Among many other diseases, such as malarial, black-water and remittent fever, sleeping-sickness, guinea-worm, beriberi, and whatever other ills, great or small, mankind may suffer from in these otherwise favoured regions, leprosy is unfortunately endemic in our colony on the Indian Ocean. On the coast of the southern district, the Government is trying to prevent the further spread of this terrible disease, by establishing an isolation hospital on an island in the Lukuledi Estuary, where the patients, at present about forty in number, are treated by the medical staff at Lindi. Here in the interior, lepers are for the present entirely dependent on the care of their fellow-tribesmen. Among the Yaos this care is a mixture of human sympathy and the crudest barbarity. The patient is taken to a hut built specially for him in a remote part of the bush, where his friends or relations bring him food, till the end seems to be approaching. If the wise men of the tribe come to the conclusion that this diagnosis is correct, a last and very abundant meal is carried out to the hut, which is then fastened up from the outside, so strongly that, even had the patient the power and the will to make an effort, he could not free himself.
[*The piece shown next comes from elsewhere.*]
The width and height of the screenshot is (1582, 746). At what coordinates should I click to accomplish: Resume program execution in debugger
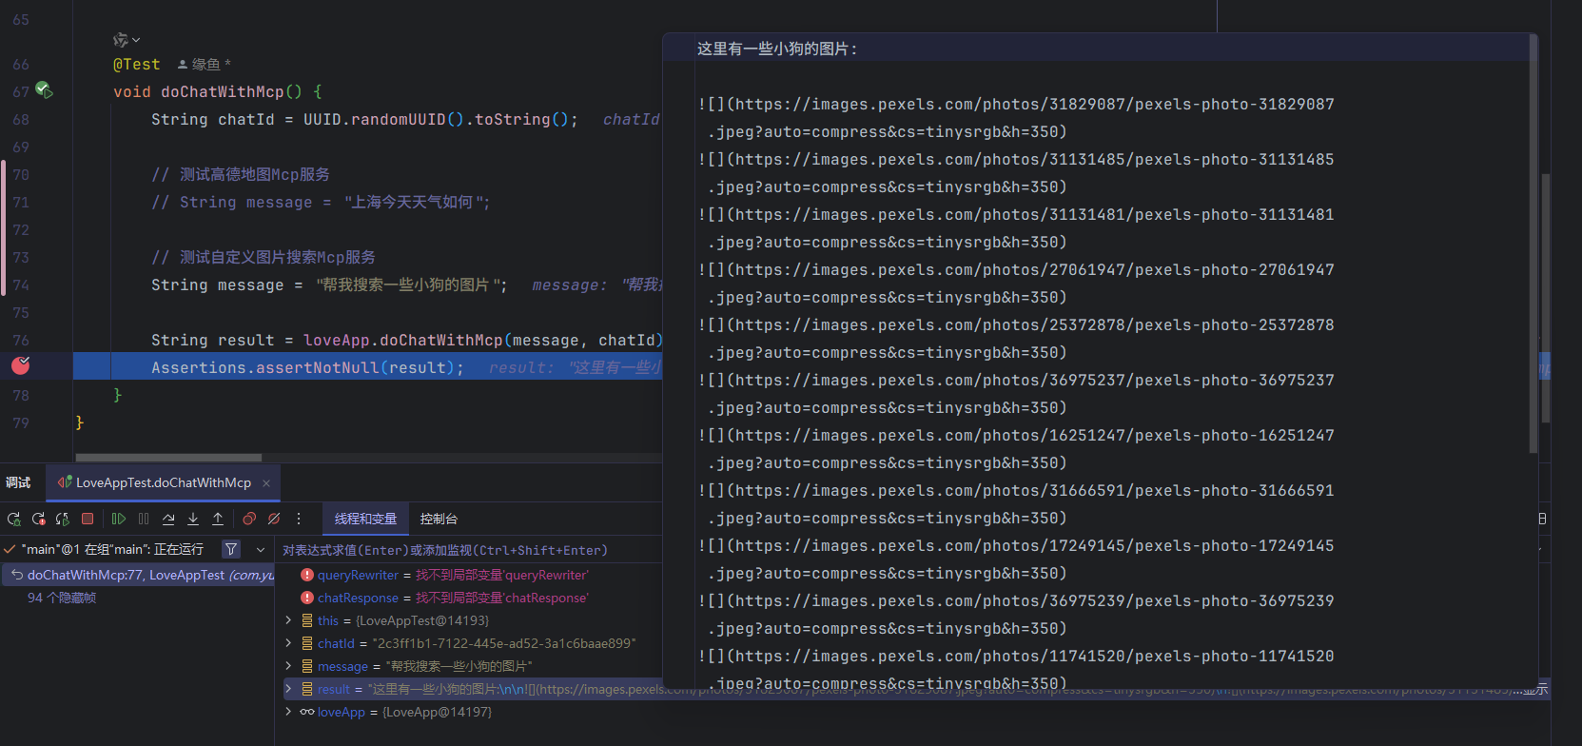119,519
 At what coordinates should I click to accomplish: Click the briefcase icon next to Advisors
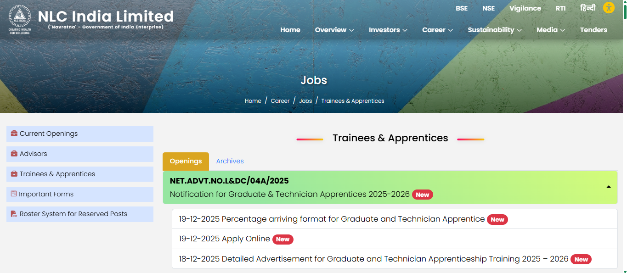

He is thus, should he still have any vitality left by the time the last of the food and drink is consumed, condemned to perish of starvation.
VILLAGE OF THE NGONI CHIEF MAKACHU
GRAVE OF THE YAO CHIEF MALUCHIRO, AT MWITI
Another picture connected with death presents itself. We have already seen the mysterious, legend-haunted site of Hatia’s grave on Unguruwe mountain; those of other mortals are unpretending enough and quite prosaic in character. In the country round Chingulungulu I have found graves, both old and recent, at various places in the bush, none of them outwardly distinguishable from graves in our own country, except that the mounds over those of children are round or oval, instead of long like those of adults. So far I have seen nothing of the custom reported to me by several informants, of building a hut over the grave, and decorating it with calico. Only one grave at Masasi had such a hut, but I was told that it was an Arab grave, and there was no cloth.[[35]] The grave of Nakaam’s predecessor, Maluchiro, at Meviti, has unfortunately quite lost the traditional character. Here the traveller finds a large oval hut, and, stooping under the wide, overhanging eaves to enter, he sees, in the solemn twilight within, massive clay pillars at the head and foot of the grave, and a somewhat lower wall on either side of it. Such monuments are shown with pride by the natives to the passing European, but they are a proof how far Islamitic culture has penetrated the old African life.
European influence also has a share in the disappearance of old customs, though, in one point, at least, it is less far-reaching than I had supposed. I imagined that a box of matches would be found in every native hut, but I have seen nothing of the sort, and, moreover, have observed no other way of procuring fire. Yet no hut is ever without it. Here we have the startling solution of a question which has long occupied the attention of ethnographers. Not so many decades ago, inquirers of the standing of Tylor and Lubbock seriously believed in the existence of fireless tribes—even our brown fellow-subjects in the Marianne Islands being classed with such unfortunates. The contrary of this hypothesis has now been irrefutably demonstrated, and it is known that there is no tribe in the world ignorant of the use of fire, or even of the mode of producing it artificially. The problem has therefore assumed another aspect. Did men first use fire, and then learn to produce it? that is to say, did they begin by making use of its natural sources, such as volcanoes and lava currents, burning naphtha-beds, trees kindled by lightning, or heaps of vegetable matter ignited by spontaneous combustion?—or did they first learn to bring out the divine spark by boring, friction, or percussion, and then proceed to harness the kindly element to household tasks? Both sequences of events are a priori possible, though, of course, the first is much the more probable of the two. To-day we may say that it is the only one recognised. This knowledge we owe entirely to ethnography.
At a time when hundreds of students are continually busy investigating and describing the remotest and most forlorn of primitive tribes at present accessible—when the existing ethnographic museums are filled to overflowing with new collections, and new museums are opened every year, it is strange to think of the earlier and less favoured period which had to be content with mere arm-chair theories. Two branches of a tree rub together in a storm. As the wind grows stronger, the friction becomes more rapid, till the surfaces are heated; at last a tiny spark appears, it becomes a larger spark, and then a devouring flame which consumes the whole tree. Primitive man, standing under the tree, has been watching the process with amazement. “Oh!” says he, “is that how it’s done?” and thereupon takes a couple of sticks and does likewise.